El sanatlarımızın zarif örneklerinden olan oyalar; süslemek, süslenmek amacından başka taşıdıkları anlamlarla bir iletişim aracı olarak da kullanılmaktadır.Günümüzde Anadolu'da tığ, iğne, mekik, firkete / filkete gibi araçlarla yapılan oyaların ya bordür ya da bir motif olarak tasarlanmış olanları, kullanılan araç doğrultusunda ve tekniklerine göre değişik adlar almaktadır.Bunlar; iğne, tığ, mekik, firkete / filkete, koza, yün, mum, boncuk ve kumaş artığı olarak sıralanabilir.Kastamonu, Konya, Elazığ, Bursa, Bitlis, Gaziantep, İzmir, Ankara, Bolu, Kahramanmaraş, Aydın, İçel, Tokat, Kütahya gibi şehirlerimizde daha yoğun olarak yapılmakta, ancak eski önemini kaybederek çeyiz sandıklarında varlığını korumaya çalışmaktadır.

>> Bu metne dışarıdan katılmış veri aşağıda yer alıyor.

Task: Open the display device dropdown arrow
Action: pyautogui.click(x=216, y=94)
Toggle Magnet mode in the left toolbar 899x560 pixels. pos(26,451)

Geleneksel kıyafetlerle birlikte kullanılan oyalarımızın yanı sıra takılarda dikkat çekici aksesuarlardandır. Anadolu'da yaşamış tüm uygarlıklar değerli ve yarı değerli taşlarla metalle birlikte veya ayrı işleyerek sanatsal nitelikli eserler üretmişlerdir.Selçuklularla birlikte gelen değişik üslupların en önemlisi Türkmen takılarıdır.Osmanlı İmparatorluğu döneminde ise imparatorluğun gelişimine paralel olarak mücevhercilik önem kazanmıştır.
Anadolu'da Tunç Çağında bakır, kalay katılarak tuncun elde edilmesinden sonraki dönemlerde bakır, altın, gümüş gibi madenler de dövme ve dökme tekniğiyle işlenmişlerdir.En çok kullanılan maden bakırdır.Maden işçiliğinde dövme, telkari, kazıma (kalemkar), çekiç işi kakma, küftgani, savatlama, ajur kesme gibi teknikler kullanılmaktadır.